Hi, @harshach, thanks for laying this down.

This approach LGTM, I think we can move forward with a proper definition of the tests and remove the expression from the profiler altogether. In the end, having a specific language describing test cases will just end up being an unnecessary layer of abstraction on top of the supported definitions, so it feels more natural to go directly to the source.

On the Python side, we will just need a bridge between the test definition, the required metric to extract the data from, and the actual Metric implementation.

What we will need to have super clearly documented, tutored, workshoped, etc. is the addition of new tests. Having a tightly coupled implementation makes it straightforward to use what we have, but there's always that "other" test. At some point, we should come up with the different "families" of tests we want to support and the first implementation of them that could serve as an example. I would then try to type the test's definitions a bit further (for example, tableCount test is a StaticTest). I could come up with the following groups of possible implementations we can do (almost 1:1 relation to the Metric definitions)

Static Tests

Independent and individual computations, e.g., MIN, MAX or COUNT

Note that in the metrics' core.py I also defined the Composed type, but that is just an internal implementation to not repeat computations, so we can skip that here.

Time/Window Tests

We are interested in evolution and trends, not one-off results. E.g., the COUNT cannot increase more than a specific % in the last N days.

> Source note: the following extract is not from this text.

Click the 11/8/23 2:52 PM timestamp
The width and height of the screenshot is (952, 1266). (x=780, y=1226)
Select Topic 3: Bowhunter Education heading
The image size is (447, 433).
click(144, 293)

Here the actual implementation might vary. I'd be inclined to have these tests pick up past profile data and not compute everything every time. While this means that the test will be "unavailable" during the first N days, afterwards the performance will be much higher. Another option would be having a smarter logic and computing all missing data, but then the issue becomes how and where to store this info.

Rule Tests

To find relations/conditions with the same Table or other Tables. E.g.,

Same Table condition: if delivered_status is NULL then driver is NULL
Table A to Table B condition: SUM(orders.amount) == SUM(invoices.amount)

Stats Tests

For the future, if we feel brave, check data distribution. This feels a bit more niche, but can be a huge help on ML work.

Custom Tests

Where the user provides an SQL query and the condition to check. Here we would still need some ground rules, as it can be hard to support absolutely anything. I could imagine something like: if the query returns 0, means test OK. If it returns 1, test Error. Users could easily prepare statements with subqueries or CTEs to check for this.

Other considerations

Tests on query result

While it makes sense for us to have test definitions linked to a table, that might not always cover all the scenarios. We might need to allow any of the supported tests to run on top of a query, not on top of a table.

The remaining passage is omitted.